===== Listed records

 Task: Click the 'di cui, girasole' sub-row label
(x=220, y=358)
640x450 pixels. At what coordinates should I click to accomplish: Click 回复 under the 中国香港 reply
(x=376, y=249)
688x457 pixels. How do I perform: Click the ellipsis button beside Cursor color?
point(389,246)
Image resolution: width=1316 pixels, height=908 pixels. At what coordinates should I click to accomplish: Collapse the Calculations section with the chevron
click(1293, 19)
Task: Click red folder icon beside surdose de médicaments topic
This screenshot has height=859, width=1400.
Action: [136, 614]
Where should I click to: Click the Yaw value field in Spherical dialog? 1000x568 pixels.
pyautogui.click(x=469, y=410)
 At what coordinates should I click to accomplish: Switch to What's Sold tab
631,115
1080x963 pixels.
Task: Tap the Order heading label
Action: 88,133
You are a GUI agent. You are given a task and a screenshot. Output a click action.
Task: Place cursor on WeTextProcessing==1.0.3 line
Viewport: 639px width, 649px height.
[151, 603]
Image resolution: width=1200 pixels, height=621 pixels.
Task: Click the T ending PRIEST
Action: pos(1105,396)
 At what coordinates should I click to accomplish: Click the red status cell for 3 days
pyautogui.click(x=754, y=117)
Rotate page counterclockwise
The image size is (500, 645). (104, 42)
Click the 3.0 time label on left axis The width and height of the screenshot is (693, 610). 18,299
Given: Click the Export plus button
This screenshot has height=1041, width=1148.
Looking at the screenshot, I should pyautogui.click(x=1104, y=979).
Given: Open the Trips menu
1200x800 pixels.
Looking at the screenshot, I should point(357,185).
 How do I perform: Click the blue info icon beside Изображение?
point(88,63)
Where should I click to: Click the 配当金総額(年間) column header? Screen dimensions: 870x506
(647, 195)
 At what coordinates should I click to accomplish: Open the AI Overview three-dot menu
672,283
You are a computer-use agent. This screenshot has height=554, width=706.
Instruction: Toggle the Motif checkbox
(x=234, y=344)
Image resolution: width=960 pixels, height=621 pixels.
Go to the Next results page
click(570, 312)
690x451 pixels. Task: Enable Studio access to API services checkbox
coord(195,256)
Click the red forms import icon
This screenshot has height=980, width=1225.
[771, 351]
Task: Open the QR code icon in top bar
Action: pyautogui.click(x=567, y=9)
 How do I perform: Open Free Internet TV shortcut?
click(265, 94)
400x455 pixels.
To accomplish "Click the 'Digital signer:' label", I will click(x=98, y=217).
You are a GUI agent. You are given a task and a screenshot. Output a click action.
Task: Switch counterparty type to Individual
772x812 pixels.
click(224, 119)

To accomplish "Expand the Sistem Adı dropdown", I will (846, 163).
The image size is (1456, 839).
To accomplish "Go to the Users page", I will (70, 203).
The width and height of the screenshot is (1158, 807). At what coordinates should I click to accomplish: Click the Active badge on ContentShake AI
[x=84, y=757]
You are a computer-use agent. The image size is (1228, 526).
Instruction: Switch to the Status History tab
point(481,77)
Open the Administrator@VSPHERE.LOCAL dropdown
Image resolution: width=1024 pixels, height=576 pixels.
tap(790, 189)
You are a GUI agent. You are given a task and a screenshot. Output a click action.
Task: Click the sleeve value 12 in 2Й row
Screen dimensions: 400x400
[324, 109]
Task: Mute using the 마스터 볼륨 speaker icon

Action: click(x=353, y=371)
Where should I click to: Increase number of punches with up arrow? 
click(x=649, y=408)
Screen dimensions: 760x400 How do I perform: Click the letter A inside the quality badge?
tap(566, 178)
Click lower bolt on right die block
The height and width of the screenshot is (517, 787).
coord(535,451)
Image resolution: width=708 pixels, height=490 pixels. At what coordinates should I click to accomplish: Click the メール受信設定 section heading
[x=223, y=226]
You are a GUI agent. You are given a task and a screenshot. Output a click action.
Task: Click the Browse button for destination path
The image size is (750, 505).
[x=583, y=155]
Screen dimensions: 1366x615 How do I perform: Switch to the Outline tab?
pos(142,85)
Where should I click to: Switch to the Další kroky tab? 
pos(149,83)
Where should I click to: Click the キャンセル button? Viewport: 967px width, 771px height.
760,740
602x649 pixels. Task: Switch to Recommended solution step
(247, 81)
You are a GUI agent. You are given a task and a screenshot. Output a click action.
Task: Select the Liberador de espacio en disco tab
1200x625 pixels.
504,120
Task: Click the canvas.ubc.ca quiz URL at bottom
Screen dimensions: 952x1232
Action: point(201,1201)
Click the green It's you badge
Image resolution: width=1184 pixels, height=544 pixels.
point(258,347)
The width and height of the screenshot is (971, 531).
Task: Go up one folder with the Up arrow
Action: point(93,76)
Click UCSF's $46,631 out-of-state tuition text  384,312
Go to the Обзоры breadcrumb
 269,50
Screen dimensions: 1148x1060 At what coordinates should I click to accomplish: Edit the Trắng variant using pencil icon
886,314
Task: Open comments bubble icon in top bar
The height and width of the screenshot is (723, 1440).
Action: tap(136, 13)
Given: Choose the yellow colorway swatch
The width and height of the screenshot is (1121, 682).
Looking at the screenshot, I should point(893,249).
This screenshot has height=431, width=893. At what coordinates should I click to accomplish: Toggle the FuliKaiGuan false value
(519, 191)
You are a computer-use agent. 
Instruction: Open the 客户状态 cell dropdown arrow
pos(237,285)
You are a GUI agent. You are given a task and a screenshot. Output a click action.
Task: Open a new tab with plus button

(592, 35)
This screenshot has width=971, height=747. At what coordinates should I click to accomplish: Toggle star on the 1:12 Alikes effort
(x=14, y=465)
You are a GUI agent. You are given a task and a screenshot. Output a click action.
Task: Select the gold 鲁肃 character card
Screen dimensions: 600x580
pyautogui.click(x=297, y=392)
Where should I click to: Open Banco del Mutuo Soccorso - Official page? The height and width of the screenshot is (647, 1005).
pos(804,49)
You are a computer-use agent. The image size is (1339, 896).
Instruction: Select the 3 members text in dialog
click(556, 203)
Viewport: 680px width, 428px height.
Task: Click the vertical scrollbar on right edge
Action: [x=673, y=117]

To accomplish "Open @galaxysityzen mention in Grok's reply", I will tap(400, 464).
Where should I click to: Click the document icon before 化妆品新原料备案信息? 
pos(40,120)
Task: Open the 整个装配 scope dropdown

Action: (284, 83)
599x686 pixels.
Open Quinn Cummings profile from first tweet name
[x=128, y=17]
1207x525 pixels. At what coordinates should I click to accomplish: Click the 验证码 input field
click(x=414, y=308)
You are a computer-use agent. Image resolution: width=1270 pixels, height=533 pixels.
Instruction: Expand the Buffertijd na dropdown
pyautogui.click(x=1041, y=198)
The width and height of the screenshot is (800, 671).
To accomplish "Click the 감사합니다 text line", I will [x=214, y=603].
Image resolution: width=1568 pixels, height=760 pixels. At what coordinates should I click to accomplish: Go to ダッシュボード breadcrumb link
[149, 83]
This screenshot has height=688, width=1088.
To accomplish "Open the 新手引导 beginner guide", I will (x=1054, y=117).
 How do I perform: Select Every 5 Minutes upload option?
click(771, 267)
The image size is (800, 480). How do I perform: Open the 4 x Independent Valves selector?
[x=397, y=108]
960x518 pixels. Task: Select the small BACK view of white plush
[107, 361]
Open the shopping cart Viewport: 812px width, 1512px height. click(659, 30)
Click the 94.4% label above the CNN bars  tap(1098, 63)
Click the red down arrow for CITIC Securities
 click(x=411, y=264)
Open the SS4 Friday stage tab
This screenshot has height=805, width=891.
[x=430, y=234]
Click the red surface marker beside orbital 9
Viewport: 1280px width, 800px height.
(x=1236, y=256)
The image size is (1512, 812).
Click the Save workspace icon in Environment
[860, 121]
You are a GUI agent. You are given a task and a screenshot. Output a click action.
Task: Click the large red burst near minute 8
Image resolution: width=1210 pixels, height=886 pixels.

==========

Output the entries above in their entirety, exactly as written.

 Task: Click the 'di cui, girasole' sub-row label
(x=220, y=358)
640x450 pixels. At what coordinates should I click to accomplish: Click 回复 under the 中国香港 reply
(x=376, y=249)
688x457 pixels. How do I perform: Click the ellipsis button beside Cursor color?
point(389,246)
Image resolution: width=1316 pixels, height=908 pixels. At what coordinates should I click to accomplish: Collapse the Calculations section with the chevron
click(1293, 19)
Task: Click red folder icon beside surdose de médicaments topic
This screenshot has height=859, width=1400.
Action: [136, 614]
Where should I click to: Click the Yaw value field in Spherical dialog? 1000x568 pixels.
pyautogui.click(x=469, y=410)
 At what coordinates should I click to accomplish: Switch to What's Sold tab
631,115
1080x963 pixels.
Task: Tap the Order heading label
Action: 88,133
You are a GUI agent. You are given a task and a screenshot. Output a click action.
Task: Place cursor on WeTextProcessing==1.0.3 line
Viewport: 639px width, 649px height.
[151, 603]
Image resolution: width=1200 pixels, height=621 pixels.
Task: Click the T ending PRIEST
Action: pos(1105,396)
 At what coordinates should I click to accomplish: Click the red status cell for 3 days
pyautogui.click(x=754, y=117)
Rotate page counterclockwise
The image size is (500, 645). (104, 42)
Click the 3.0 time label on left axis The width and height of the screenshot is (693, 610). 18,299
Given: Click the Export plus button
This screenshot has height=1041, width=1148.
Looking at the screenshot, I should pyautogui.click(x=1104, y=979).
Given: Open the Trips menu
1200x800 pixels.
Looking at the screenshot, I should point(357,185).
 How do I perform: Click the blue info icon beside Изображение?
point(88,63)
Where should I click to: Click the 配当金総額(年間) column header? Screen dimensions: 870x506
(647, 195)
 At what coordinates should I click to accomplish: Open the AI Overview three-dot menu
672,283
You are a computer-use agent. This screenshot has height=554, width=706.
Instruction: Toggle the Motif checkbox
(x=234, y=344)
Image resolution: width=960 pixels, height=621 pixels.
Go to the Next results page
click(570, 312)
690x451 pixels. Task: Enable Studio access to API services checkbox
coord(195,256)
Click the red forms import icon
This screenshot has height=980, width=1225.
[771, 351]
Task: Open the QR code icon in top bar
Action: pyautogui.click(x=567, y=9)
 How do I perform: Open Free Internet TV shortcut?
click(265, 94)
400x455 pixels.
To accomplish "Click the 'Digital signer:' label", I will click(x=98, y=217).
You are a GUI agent. You are given a task and a screenshot. Output a click action.
Task: Switch counterparty type to Individual
772x812 pixels.
click(224, 119)

To accomplish "Expand the Sistem Adı dropdown", I will (846, 163).
The image size is (1456, 839).
To accomplish "Go to the Users page", I will (70, 203).
The width and height of the screenshot is (1158, 807). At what coordinates should I click to accomplish: Click the Active badge on ContentShake AI
[x=84, y=757]
You are a computer-use agent. The image size is (1228, 526).
Instruction: Switch to the Status History tab
point(481,77)
Open the Administrator@VSPHERE.LOCAL dropdown
Image resolution: width=1024 pixels, height=576 pixels.
tap(790, 189)
You are a GUI agent. You are given a task and a screenshot. Output a click action.
Task: Click the sleeve value 12 in 2Й row
Screen dimensions: 400x400
[324, 109]
Task: Mute using the 마스터 볼륨 speaker icon

Action: click(x=353, y=371)
Where should I click to: Increase number of punches with up arrow? 
click(x=649, y=408)
Screen dimensions: 760x400 How do I perform: Click the letter A inside the quality badge?
tap(566, 178)
Click lower bolt on right die block
The height and width of the screenshot is (517, 787).
coord(535,451)
Image resolution: width=708 pixels, height=490 pixels. At what coordinates should I click to accomplish: Click the メール受信設定 section heading
[x=223, y=226]
You are a GUI agent. You are given a task and a screenshot. Output a click action.
Task: Click the Browse button for destination path
The image size is (750, 505).
[x=583, y=155]
Screen dimensions: 1366x615 How do I perform: Switch to the Outline tab?
pos(142,85)
Where should I click to: Switch to the Další kroky tab? 
pos(149,83)
Where should I click to: Click the キャンセル button? Viewport: 967px width, 771px height.
760,740
602x649 pixels. Task: Switch to Recommended solution step
(247, 81)
You are a GUI agent. You are given a task and a screenshot. Output a click action.
Task: Select the Liberador de espacio en disco tab
1200x625 pixels.
504,120
Task: Click the canvas.ubc.ca quiz URL at bottom
Screen dimensions: 952x1232
Action: point(201,1201)
Click the green It's you badge
Image resolution: width=1184 pixels, height=544 pixels.
point(258,347)
The width and height of the screenshot is (971, 531).
Task: Go up one folder with the Up arrow
Action: point(93,76)
Click UCSF's $46,631 out-of-state tuition text  384,312
Go to the Обзоры breadcrumb
 269,50
Screen dimensions: 1148x1060 At what coordinates should I click to accomplish: Edit the Trắng variant using pencil icon
886,314
Task: Open comments bubble icon in top bar
The height and width of the screenshot is (723, 1440).
Action: tap(136, 13)
Given: Choose the yellow colorway swatch
The width and height of the screenshot is (1121, 682).
Looking at the screenshot, I should point(893,249).
This screenshot has height=431, width=893. At what coordinates should I click to accomplish: Toggle the FuliKaiGuan false value
(519, 191)
You are a computer-use agent. 
Instruction: Open the 客户状态 cell dropdown arrow
pos(237,285)
You are a GUI agent. You are given a task and a screenshot. Output a click action.
Task: Open a new tab with plus button

(592, 35)
This screenshot has width=971, height=747. At what coordinates should I click to accomplish: Toggle star on the 1:12 Alikes effort
(x=14, y=465)
You are a GUI agent. You are given a task and a screenshot. Output a click action.
Task: Select the gold 鲁肃 character card
Screen dimensions: 600x580
pyautogui.click(x=297, y=392)
Where should I click to: Open Banco del Mutuo Soccorso - Official page? The height and width of the screenshot is (647, 1005).
pos(804,49)
You are a computer-use agent. The image size is (1339, 896).
Instruction: Select the 3 members text in dialog
click(556, 203)
Viewport: 680px width, 428px height.
Task: Click the vertical scrollbar on right edge
Action: [x=673, y=117]

To accomplish "Open @galaxysityzen mention in Grok's reply", I will tap(400, 464).
Where should I click to: Click the document icon before 化妆品新原料备案信息? 
pos(40,120)
Task: Open the 整个装配 scope dropdown

Action: (284, 83)
599x686 pixels.
Open Quinn Cummings profile from first tweet name
[x=128, y=17]
1207x525 pixels. At what coordinates should I click to accomplish: Click the 验证码 input field
click(x=414, y=308)
You are a computer-use agent. Image resolution: width=1270 pixels, height=533 pixels.
Instruction: Expand the Buffertijd na dropdown
pyautogui.click(x=1041, y=198)
The width and height of the screenshot is (800, 671).
To accomplish "Click the 감사합니다 text line", I will [x=214, y=603].
Image resolution: width=1568 pixels, height=760 pixels. At what coordinates should I click to accomplish: Go to ダッシュボード breadcrumb link
[149, 83]
This screenshot has height=688, width=1088.
To accomplish "Open the 新手引导 beginner guide", I will (x=1054, y=117).
 How do I perform: Select Every 5 Minutes upload option?
click(771, 267)
The image size is (800, 480). How do I perform: Open the 4 x Independent Valves selector?
[x=397, y=108]
960x518 pixels. Task: Select the small BACK view of white plush
[107, 361]
Open the shopping cart Viewport: 812px width, 1512px height. click(659, 30)
Click the 94.4% label above the CNN bars  tap(1098, 63)
Click the red down arrow for CITIC Securities
 click(x=411, y=264)
Open the SS4 Friday stage tab
This screenshot has height=805, width=891.
[x=430, y=234]
Click the red surface marker beside orbital 9
Viewport: 1280px width, 800px height.
(x=1236, y=256)
The image size is (1512, 812).
Click the Save workspace icon in Environment
[860, 121]
You are a GUI agent. You are given a task and a screenshot. Output a click action.
Task: Click the large red burst near minute 8
Image resolution: width=1210 pixels, height=886 pixels.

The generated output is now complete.